### Required work:
Write out exactly, and only, the lines below from the line with "Viewport: 559px width, 409px height." through the line with "You are a computer-use agent."; pictures do not belong in the copy.

### Records for processing:
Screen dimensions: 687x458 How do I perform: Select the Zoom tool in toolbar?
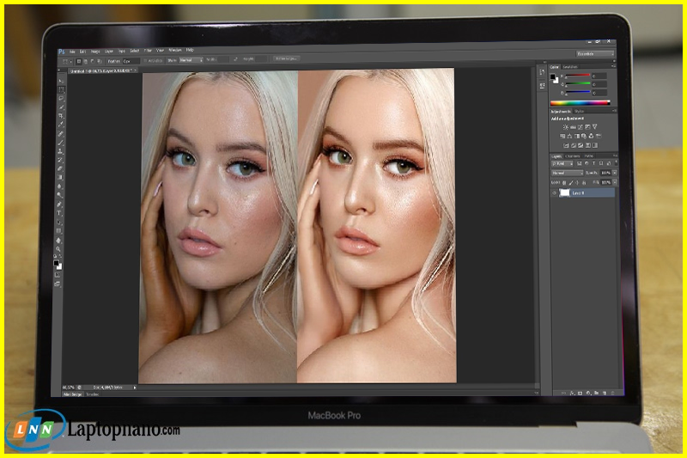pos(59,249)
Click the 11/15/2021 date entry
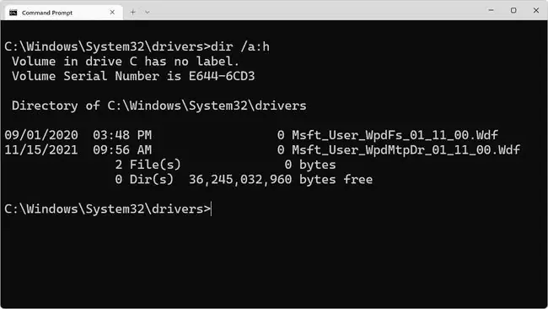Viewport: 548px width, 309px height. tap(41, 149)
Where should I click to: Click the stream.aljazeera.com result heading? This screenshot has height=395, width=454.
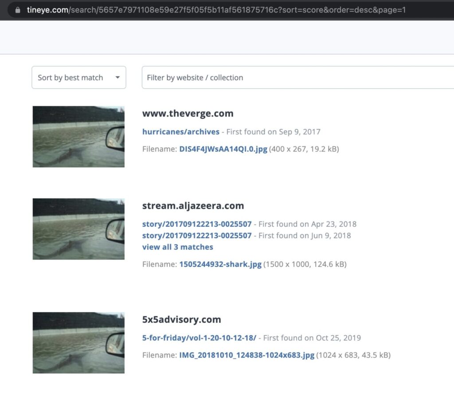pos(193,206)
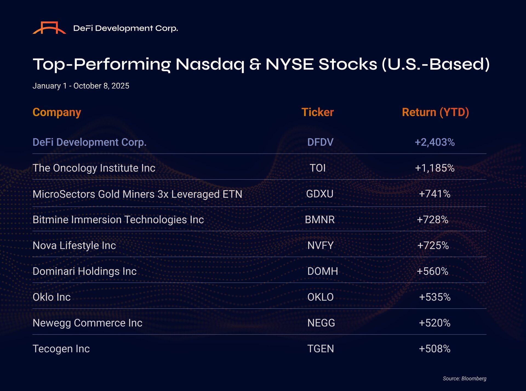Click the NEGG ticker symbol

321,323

...

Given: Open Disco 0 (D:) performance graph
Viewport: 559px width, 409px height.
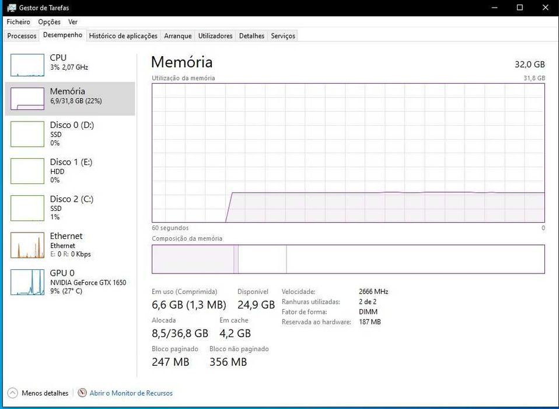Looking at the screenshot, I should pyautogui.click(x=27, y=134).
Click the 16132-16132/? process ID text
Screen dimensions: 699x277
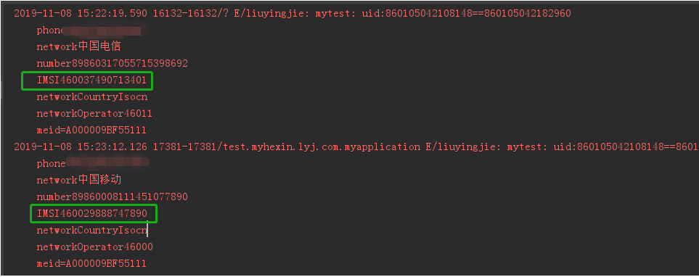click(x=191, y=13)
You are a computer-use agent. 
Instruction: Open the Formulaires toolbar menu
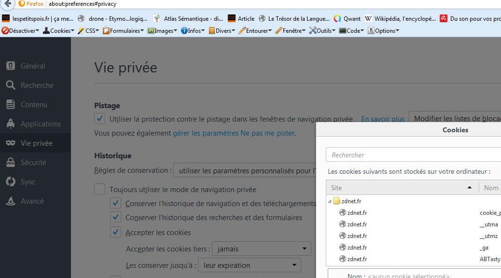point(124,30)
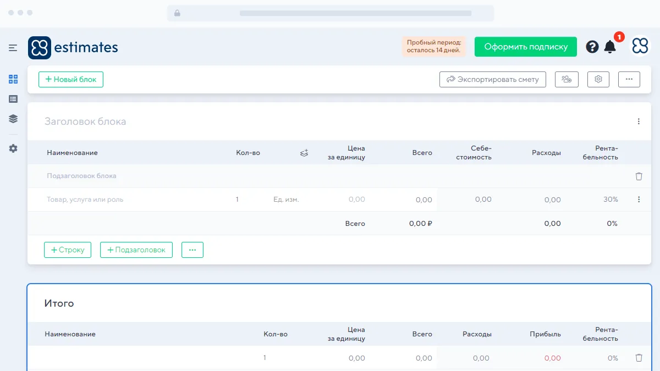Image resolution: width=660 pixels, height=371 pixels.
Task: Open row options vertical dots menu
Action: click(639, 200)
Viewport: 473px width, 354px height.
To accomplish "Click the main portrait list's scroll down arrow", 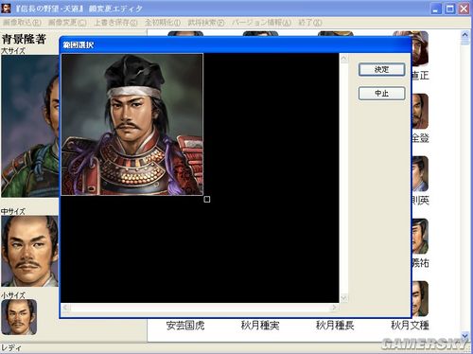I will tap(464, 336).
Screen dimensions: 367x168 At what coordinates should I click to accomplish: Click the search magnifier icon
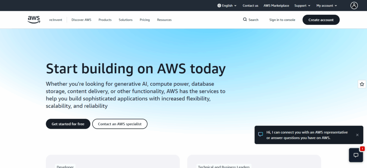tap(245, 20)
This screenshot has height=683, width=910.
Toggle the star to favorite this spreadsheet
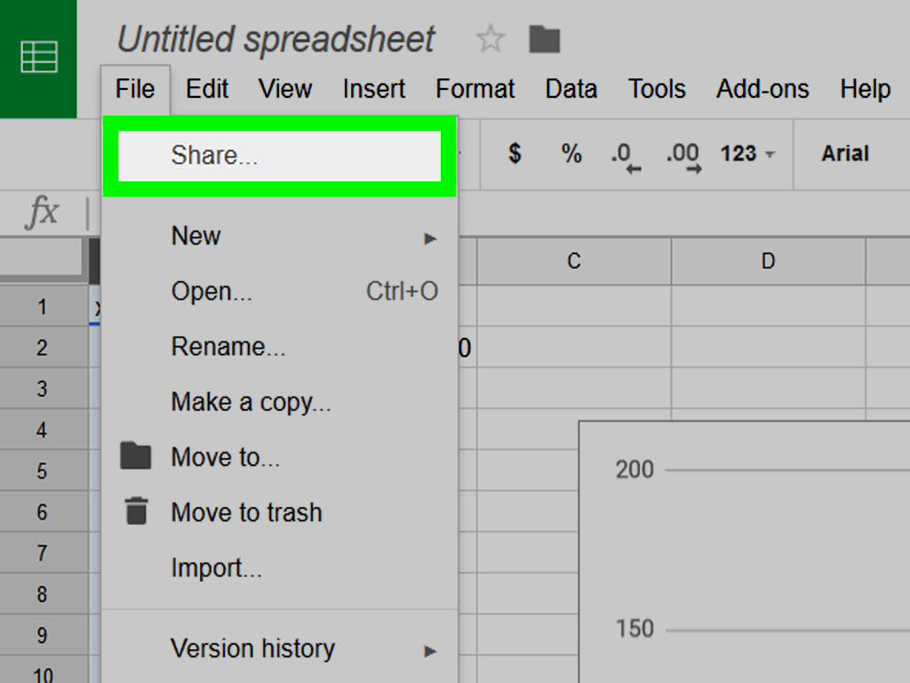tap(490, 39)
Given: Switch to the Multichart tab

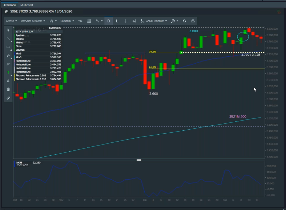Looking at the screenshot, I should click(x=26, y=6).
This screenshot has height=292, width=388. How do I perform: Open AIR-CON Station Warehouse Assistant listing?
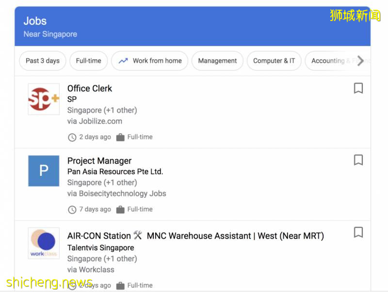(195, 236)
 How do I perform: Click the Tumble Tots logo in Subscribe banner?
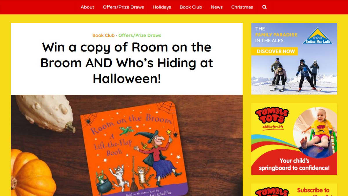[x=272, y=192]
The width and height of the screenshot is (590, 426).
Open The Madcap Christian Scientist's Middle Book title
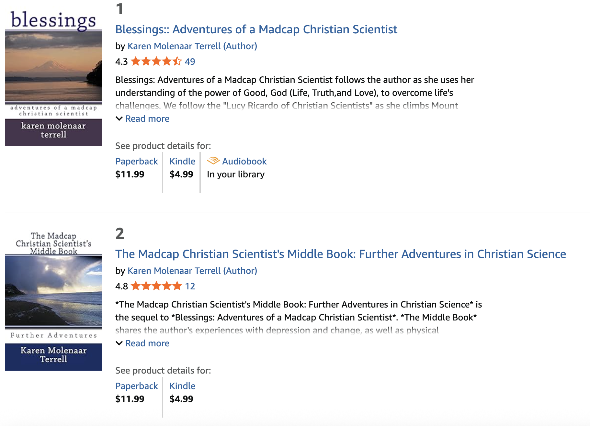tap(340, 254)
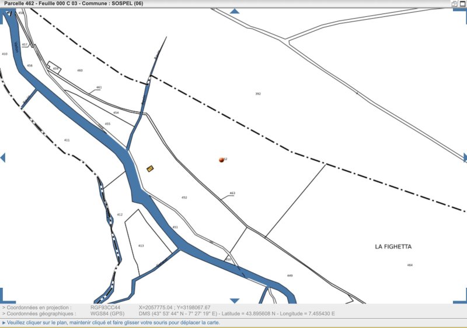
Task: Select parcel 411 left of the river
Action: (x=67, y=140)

### Solution to this task:
Viewport: 559px width, 409px height.
Looking at the screenshot, I should pyautogui.click(x=27, y=134).
Click the 16132-16132/? process ID text
Screen dimensions: 699x277
click(x=191, y=13)
You are a computer-use agent. 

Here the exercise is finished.